Attribution 4.0 (CC BY 4.0)https://creativecommons.org/licenses/by/4.0/
License information was derived automatically
FILS, Douglas, Ocean Leadership, 1201 New York Ave, NW, 4th Floor, Washington, DC 20005, SHEPHERD, Adam, Woods Hole Oceangraphic Inst, 266 Woods Hole Road, Woods Hole, MA 02543-1050 and LINGERFELT, Eric, Earth Science Support Office, Boulder, CO 80304
The growth in the amount of geoscience data on the internet is paralleled by the need to address issues of data citation, access and reuse. Additionally, new research tools are driving a demand for machine accessible data as part of researcher workflows. In the commercial sector, elements of this have been addressed by the use of the Schema.org vocabulary encoded via JSON-LD and coupled with web publishing patterns. Adaptable publishing approaches are already in use by many data facilities as they work to address publishing and FAIR patterns. While these often lack the structured data elements these workflows could be leveraged to additionally implement schema.org style publishing patterns.

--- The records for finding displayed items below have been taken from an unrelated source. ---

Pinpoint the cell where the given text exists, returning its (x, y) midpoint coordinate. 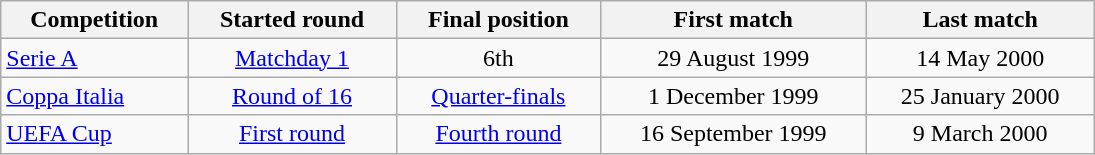
Fourth round (498, 134)
Quarter-finals (498, 96)
1 December 1999 (733, 96)
29 August 1999 (733, 58)
Competition (94, 20)
25 January 2000 (980, 96)
Coppa Italia (94, 96)
UEFA Cup (94, 134)
Last match (980, 20)
Round of 16 (292, 96)
16 September 1999 (733, 134)
6th (498, 58)
Started round (292, 20)
Final position (498, 20)
Matchday 1 (292, 58)
9 March 2000 (980, 134)
First match (733, 20)
First round (292, 134)
14 May 2000 (980, 58)
Serie A (94, 58)
Output the (X, Y) coordinate of the center of the cell containing the given text.  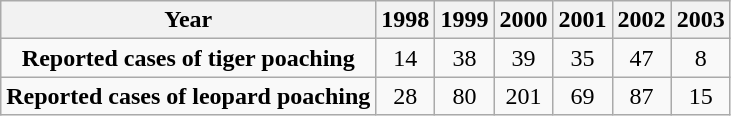
69 (582, 96)
2000 (524, 20)
47 (642, 58)
1998 (406, 20)
38 (464, 58)
28 (406, 96)
2002 (642, 20)
39 (524, 58)
8 (700, 58)
201 (524, 96)
Year (188, 20)
2003 (700, 20)
80 (464, 96)
14 (406, 58)
87 (642, 96)
1999 (464, 20)
Reported cases of leopard poaching (188, 96)
35 (582, 58)
15 (700, 96)
Reported cases of tiger poaching (188, 58)
2001 (582, 20)
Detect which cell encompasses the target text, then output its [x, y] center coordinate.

This presentation will report on work that grew out of the EarthCube Council of Data Facilities known as, Project 418. Project 418 was a proof of concept funded by the EarthCube Science Support Office for exploring the approach of publishing JSON-LD with schema.org and extensions by a set of NSF data facilities. The goal was focused on using this approach to describe data set resources and evaluate the use of this structured metadata to address discovery. Additionally, we will discuss growing interest by Google and others in leveraging this approach to data set discovery.
The work scoped 47,650 datasets from 10 NSF-funded data facilities. Across these datasets, the harvester found 54,665 data download URLs, and approximately 560K dataset variables and 35k unique identifiers (DOIs, IGSNs or ORCIDs).
The various publishing workflows used by the involved data facilities will be presented along with the harvesting and interface developments. Details on how resources were indexed into text, spatial and graph systems and used for search interfaces will be presented along with future directions underway building on this foundation.